What does a mediation session look like?
Most commonly, the parties will be in separate “caucus” rooms and
the mediator will shuttle between them. Some mediators will bring the
parties together in a joint session, then split the parties into private caucus.
Others will keep the parties in joint session the entire time.
Early in the mediation, the mediator will delve into the facts of the
case, and help you and the other party assess your strengths and weaknesses.
In subsequent caucuses, the mediator will assist in identifying the range of
reason and help you exchange offers. As the mediation progresses, the
mediator’s goal is to narrow the dispute to where your points of agreement
outweigh your points of disagreement and it makes sense for both sides to
come to a settlement. If one is reached, you will be expected to keep it. If an
agreement isn’t reached, your dispute will progress toward a hearing or trial.

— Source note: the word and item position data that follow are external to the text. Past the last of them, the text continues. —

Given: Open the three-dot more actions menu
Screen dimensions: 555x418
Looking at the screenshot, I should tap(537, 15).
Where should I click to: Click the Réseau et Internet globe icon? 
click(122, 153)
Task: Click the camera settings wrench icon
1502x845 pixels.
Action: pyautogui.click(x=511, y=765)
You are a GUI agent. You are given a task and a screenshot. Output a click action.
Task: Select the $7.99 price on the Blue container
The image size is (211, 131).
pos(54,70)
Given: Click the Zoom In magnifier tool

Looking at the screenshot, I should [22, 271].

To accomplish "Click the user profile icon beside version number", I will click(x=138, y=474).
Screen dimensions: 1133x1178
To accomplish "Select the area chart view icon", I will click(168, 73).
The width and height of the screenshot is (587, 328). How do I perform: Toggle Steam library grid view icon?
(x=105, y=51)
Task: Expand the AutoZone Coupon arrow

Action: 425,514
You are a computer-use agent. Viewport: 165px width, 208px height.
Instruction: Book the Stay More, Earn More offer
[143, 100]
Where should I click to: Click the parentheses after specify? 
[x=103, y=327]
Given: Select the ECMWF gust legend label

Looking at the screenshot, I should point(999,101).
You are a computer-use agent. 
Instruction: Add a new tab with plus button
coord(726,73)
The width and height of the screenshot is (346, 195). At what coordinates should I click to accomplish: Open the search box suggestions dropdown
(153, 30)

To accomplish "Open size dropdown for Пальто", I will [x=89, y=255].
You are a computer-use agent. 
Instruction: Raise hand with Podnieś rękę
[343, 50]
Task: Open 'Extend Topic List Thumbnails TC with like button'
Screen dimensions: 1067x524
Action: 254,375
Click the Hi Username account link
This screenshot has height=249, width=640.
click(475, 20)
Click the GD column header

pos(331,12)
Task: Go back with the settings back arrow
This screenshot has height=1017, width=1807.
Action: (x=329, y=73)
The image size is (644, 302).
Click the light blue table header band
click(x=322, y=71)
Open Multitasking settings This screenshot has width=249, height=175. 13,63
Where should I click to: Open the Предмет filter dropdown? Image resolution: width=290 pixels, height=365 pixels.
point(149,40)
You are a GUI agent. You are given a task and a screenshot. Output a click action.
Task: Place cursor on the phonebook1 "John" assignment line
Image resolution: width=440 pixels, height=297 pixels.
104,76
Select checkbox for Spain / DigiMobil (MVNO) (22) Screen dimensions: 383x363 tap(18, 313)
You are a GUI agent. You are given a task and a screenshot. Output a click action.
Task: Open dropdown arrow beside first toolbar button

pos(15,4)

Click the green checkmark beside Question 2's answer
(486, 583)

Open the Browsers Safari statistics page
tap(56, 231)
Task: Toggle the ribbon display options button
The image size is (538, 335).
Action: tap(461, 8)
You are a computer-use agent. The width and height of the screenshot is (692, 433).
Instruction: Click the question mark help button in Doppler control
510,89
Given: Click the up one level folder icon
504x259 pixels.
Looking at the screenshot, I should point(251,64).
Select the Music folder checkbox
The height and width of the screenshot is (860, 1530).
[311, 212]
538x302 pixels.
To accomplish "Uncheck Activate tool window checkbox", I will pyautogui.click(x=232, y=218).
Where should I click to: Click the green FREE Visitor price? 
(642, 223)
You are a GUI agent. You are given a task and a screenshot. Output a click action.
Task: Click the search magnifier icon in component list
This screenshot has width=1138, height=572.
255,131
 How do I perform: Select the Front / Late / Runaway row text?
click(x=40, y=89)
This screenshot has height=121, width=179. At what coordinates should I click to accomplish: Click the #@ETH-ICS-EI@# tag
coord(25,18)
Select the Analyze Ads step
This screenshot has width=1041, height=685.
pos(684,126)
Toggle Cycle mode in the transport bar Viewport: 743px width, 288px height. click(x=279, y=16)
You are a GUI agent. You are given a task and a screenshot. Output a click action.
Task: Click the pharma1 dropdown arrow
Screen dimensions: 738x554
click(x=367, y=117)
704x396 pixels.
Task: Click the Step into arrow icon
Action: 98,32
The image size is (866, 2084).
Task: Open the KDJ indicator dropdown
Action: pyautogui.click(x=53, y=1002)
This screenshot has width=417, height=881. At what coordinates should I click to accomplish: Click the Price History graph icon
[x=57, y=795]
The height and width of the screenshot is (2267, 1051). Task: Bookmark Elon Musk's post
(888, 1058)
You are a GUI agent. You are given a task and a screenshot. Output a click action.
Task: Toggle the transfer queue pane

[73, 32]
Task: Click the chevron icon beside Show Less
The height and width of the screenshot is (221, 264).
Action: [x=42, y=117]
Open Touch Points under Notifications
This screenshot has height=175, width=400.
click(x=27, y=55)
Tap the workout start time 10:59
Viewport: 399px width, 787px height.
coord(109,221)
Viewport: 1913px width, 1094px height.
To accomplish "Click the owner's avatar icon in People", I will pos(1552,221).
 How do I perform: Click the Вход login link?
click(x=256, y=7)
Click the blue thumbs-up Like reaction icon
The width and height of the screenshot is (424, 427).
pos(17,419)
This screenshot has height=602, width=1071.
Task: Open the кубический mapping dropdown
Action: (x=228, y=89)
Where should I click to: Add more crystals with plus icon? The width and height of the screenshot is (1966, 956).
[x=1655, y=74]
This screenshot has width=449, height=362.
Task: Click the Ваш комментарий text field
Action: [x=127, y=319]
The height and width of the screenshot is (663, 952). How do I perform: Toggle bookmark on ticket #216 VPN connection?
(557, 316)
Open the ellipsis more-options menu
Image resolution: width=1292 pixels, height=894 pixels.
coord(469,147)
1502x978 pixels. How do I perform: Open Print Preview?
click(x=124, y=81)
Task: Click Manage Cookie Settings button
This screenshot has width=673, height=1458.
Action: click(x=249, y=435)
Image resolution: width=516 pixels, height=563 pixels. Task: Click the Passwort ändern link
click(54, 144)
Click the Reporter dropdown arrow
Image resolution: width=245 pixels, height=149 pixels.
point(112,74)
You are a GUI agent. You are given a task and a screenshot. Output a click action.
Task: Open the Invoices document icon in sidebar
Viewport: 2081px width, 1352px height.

Who else can attend the mediation?
You, the other party, and each of your lawyers are allowed in the
mediation room. Any other person’s participation is at the discretion of the
opposing party. If, for instance, the other party says s/he doesn’t want your
significant other in the room (or vice-versa), the mediator, in all likelihood,
will honor that request. The significant other may be allowed to be with you
in the private caucus, however.
The primary purpose of mediation is for the two of you to talk and
listen to each other and work towards an agreement. Still, you may have a
reason to bring a third party to the mediation. If you do, you should discuss
this with your lawyer, the program coordinator, or the mediator prior to the
session.
There may be instances in which the mediator solicits a third party’s
participation. This may be requested before the initial session, or at a
subsequent session.
Are there situations where mediation would not be appropriate?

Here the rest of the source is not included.